- [DIRECTIONS] Copy out the rows, unchanged, from the line containing "Open the Binance apps grid icon" through the line containing "[x=982, y=216]", including both of those lines.

(Records from a collection)
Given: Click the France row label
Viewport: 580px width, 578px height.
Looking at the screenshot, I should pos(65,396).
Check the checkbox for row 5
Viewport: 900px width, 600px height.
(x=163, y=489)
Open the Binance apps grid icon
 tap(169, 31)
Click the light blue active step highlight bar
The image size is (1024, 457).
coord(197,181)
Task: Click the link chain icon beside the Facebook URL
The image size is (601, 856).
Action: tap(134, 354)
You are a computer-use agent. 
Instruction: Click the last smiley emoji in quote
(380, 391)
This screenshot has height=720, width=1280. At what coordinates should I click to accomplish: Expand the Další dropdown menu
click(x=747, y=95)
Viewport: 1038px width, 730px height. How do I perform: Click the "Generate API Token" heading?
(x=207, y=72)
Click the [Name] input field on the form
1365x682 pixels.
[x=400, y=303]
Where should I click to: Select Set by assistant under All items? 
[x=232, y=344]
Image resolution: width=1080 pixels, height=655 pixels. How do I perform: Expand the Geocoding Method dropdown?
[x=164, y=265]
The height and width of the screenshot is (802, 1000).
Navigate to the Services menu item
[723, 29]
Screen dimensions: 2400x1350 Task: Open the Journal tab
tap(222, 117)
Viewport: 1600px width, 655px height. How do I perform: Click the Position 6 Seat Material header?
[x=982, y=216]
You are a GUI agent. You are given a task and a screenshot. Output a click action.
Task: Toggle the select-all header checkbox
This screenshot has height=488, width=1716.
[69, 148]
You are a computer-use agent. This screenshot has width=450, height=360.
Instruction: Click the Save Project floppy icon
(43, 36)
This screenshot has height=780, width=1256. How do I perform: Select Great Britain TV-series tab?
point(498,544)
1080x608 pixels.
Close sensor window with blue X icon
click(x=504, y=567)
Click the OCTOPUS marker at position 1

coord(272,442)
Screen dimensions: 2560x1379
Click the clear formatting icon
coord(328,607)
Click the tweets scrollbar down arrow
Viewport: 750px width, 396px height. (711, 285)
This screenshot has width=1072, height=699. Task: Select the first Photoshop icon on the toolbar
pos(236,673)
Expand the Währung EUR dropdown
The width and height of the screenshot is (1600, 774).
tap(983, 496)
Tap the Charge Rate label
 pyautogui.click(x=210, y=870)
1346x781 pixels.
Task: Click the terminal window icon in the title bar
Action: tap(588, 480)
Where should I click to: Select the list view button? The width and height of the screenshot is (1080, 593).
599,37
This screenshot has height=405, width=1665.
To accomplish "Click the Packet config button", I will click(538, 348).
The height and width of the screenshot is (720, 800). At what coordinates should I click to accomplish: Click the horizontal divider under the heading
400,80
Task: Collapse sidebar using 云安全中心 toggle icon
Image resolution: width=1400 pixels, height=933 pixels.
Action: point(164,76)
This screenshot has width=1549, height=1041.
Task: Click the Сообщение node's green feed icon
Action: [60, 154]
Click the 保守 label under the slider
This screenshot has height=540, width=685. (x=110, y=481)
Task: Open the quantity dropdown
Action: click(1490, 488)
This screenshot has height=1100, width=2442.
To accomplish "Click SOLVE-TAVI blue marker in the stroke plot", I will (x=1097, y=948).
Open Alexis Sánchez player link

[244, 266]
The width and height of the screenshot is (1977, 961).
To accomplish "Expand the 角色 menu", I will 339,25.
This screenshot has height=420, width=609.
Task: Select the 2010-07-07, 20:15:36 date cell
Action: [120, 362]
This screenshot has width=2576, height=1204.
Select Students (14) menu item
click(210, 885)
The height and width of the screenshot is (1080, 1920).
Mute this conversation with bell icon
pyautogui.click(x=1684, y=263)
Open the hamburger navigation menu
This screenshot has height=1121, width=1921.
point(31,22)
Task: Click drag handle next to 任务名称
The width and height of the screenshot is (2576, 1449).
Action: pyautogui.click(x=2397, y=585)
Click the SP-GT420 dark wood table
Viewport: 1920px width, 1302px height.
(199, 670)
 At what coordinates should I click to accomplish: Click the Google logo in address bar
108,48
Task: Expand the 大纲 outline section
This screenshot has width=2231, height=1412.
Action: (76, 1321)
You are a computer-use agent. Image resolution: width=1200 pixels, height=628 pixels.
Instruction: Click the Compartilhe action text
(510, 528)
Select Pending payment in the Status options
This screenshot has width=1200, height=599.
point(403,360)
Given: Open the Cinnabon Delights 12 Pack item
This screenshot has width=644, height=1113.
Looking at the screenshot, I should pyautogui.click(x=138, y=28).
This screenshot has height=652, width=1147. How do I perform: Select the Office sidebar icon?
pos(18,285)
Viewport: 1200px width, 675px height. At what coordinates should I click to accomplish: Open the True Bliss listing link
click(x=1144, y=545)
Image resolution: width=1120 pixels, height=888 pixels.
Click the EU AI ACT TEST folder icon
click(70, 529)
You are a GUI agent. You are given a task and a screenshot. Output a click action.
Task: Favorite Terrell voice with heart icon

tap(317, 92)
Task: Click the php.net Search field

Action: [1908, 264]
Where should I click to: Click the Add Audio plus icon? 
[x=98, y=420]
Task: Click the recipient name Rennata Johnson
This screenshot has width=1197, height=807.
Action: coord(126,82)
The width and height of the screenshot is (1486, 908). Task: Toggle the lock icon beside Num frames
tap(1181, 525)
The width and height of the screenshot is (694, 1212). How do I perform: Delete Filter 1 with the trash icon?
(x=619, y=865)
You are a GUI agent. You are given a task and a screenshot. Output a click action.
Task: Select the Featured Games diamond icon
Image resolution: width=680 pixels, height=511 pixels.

- [FINISHED TASK]
Open the Binance apps grid icon
 tap(169, 31)
Click the light blue active step highlight bar
The image size is (1024, 457).
coord(197,181)
Task: Click the link chain icon beside the Facebook URL
The image size is (601, 856).
Action: tap(134, 354)
You are a computer-use agent. 
Instruction: Click the last smiley emoji in quote
(380, 391)
This screenshot has height=720, width=1280. At what coordinates should I click to accomplish: Expand the Další dropdown menu
click(x=747, y=95)
Viewport: 1038px width, 730px height. How do I perform: Click the "Generate API Token" heading?
(x=207, y=72)
Click the [Name] input field on the form
1365x682 pixels.
[x=400, y=303]
Where should I click to: Select Set by assistant under All items? 
[x=232, y=344]
Image resolution: width=1080 pixels, height=655 pixels. How do I perform: Expand the Geocoding Method dropdown?
[x=164, y=265]
The height and width of the screenshot is (802, 1000).
Navigate to the Services menu item
[723, 29]
Screen dimensions: 2400x1350 Task: Open the Journal tab
tap(222, 117)
Viewport: 1600px width, 655px height. How do I perform: Click the Position 6 Seat Material header?
[x=982, y=216]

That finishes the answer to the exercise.